REMOVE any bones from the fish fillets.
CUT carrot, celery and leek into matchstick sized lengths.
PEEL ginger (use a potato peeler or rub the surface with the back of a knife or spoon). Slice into fine matchsticks.
CHOP finely the deseeded chilli.
CUT 2 pieces of foil or greaseproof paper 25cm square (10 inch sq).
PLATE ¼ vegetables on each piece foil.
TOP with the fish fillet and add the remaining vegetables, ginger and chilli.
SPRINKLE with the tamari sauce, sesame oil and black pepper.
FOLD two edges of the foil together, bring up the other two ends and rumple the foil together to create an airtight parcel (looks like the back of an envelope with the edges crumbled together rather than glued flat).
PLACE parcels on baking tray and bake 10-15 minutes (or store in refrigerator for later use)
Serve
Immediately
To benefit from the aroma of this dish serve closed parcels on the plate, decorating with spring of dill or parsley.

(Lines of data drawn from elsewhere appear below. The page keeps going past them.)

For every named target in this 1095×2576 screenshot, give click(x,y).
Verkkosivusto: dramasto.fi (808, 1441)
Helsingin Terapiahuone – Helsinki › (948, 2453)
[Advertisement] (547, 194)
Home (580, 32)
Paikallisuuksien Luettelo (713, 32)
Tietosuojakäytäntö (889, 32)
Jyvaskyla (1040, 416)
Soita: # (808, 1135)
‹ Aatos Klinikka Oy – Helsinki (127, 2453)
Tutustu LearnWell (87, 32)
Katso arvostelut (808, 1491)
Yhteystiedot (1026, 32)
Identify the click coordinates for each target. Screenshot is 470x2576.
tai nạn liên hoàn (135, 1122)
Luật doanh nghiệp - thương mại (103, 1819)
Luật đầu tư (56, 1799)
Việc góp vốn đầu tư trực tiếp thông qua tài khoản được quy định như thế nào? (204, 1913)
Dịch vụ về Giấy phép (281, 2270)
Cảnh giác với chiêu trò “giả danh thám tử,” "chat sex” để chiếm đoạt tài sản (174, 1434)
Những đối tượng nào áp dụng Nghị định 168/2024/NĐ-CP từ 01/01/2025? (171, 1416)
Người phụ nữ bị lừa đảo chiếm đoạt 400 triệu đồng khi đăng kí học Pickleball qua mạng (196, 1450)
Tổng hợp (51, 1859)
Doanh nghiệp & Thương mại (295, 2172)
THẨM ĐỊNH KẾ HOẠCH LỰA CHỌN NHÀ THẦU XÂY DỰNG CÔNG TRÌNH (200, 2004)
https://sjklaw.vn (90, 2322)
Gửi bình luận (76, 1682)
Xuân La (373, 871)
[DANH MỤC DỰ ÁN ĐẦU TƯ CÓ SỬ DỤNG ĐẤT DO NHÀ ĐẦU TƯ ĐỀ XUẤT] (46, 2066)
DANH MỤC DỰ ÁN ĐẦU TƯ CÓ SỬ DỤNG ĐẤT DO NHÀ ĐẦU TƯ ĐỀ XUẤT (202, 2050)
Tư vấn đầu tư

This enables each guest to enjoy the immediate fragrance of this dish immediately before they eat.
Serve with rice (ginger rice is particularly good) or noodles
Notes
*the oven (or other heat source) must be hot to ensure the vegetables are cooked in the fragrant juices.
** for a low FODMAP diet use the green portion of spring onion.